The ongoing ICCF World Championship finals considered:
90*10^6 positions/s/server * 2 servers/finalist * 17 finalists * 3600 s/h * 24 d/h * 365.25 d/a * 2 a = 1.9*10^17 positions
of the 10^38 legal positions without underpromotions to pieces not previously captured.

That is commensurate with the required
Sqrt (10^38 / 10,000) = 10^17 positions to weakly solve Chess.

So weakly solving Chess now in 2024 is just as practical as weakly solving Checkers was in 2007.

Malaria is the one of the only feasible explanations for your fevered delusions...

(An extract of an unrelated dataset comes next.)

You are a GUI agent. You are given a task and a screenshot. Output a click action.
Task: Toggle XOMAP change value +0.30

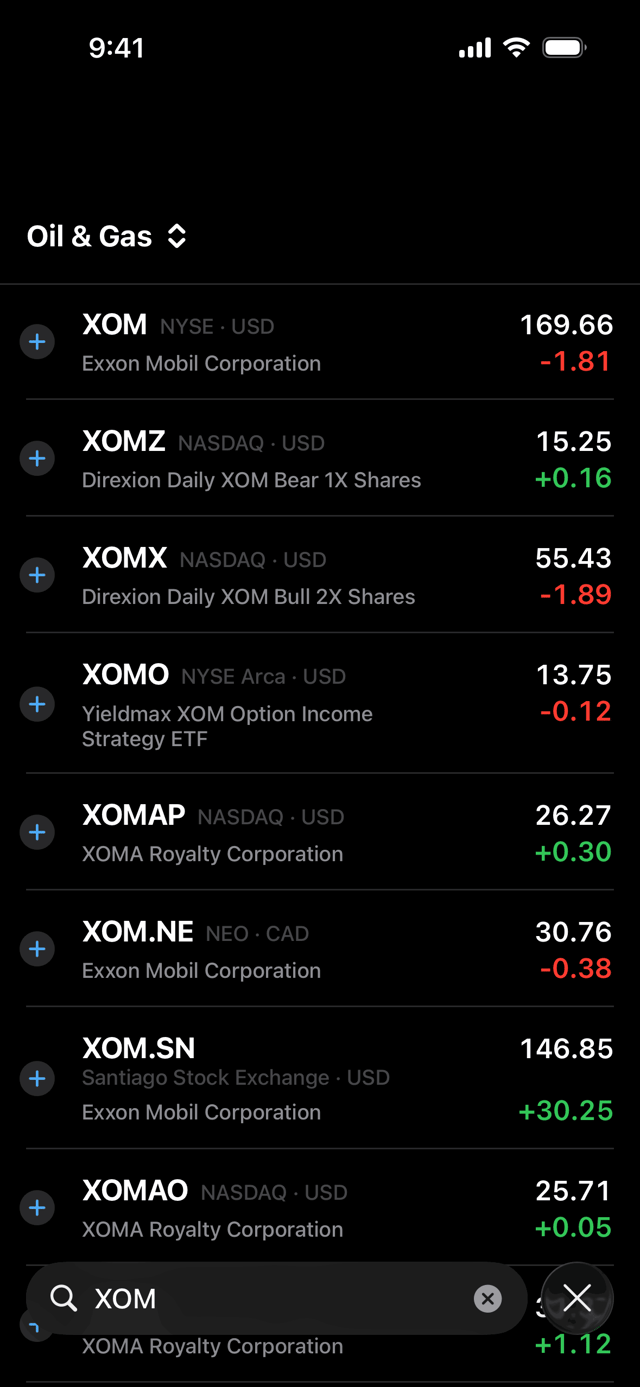573,852
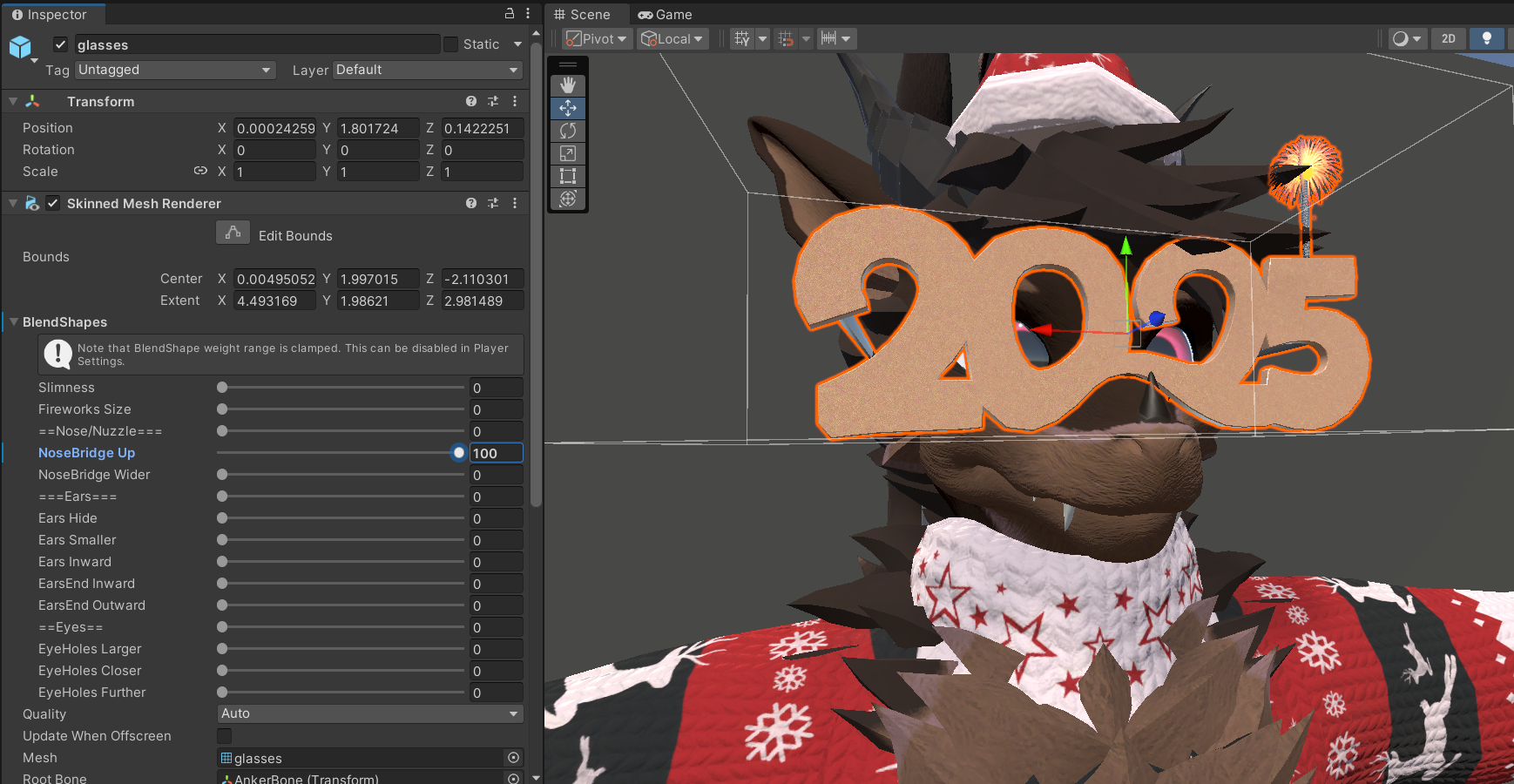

Engines are flawed and are not "evaluating" for perfect play ala tablebases, so your 1.9*10^17 positions is meaningless. You could evaluate all 10^44 positions with the current Stockfish and the results would not be a solution for chess in any way. Throw in every ICCF master and every other engine for good measure and it changes nothing.

MEGACHE3SE
dasamething wrote:

tygxc has been really quiet since this dropped💀

dude i told him about the math majors and professors i brought his claims up to (due to his disbelief that I am also a math major) for over a month. he's just been ignoring it this entire time. I think he's still trying to figure out a rationalization for it to fit into his fantasy.

the longer you stay on this thread, the more you realize how intellectually dishonest tygxc is.

he's been literally just ignoring the rebuts to his claims for YEARS.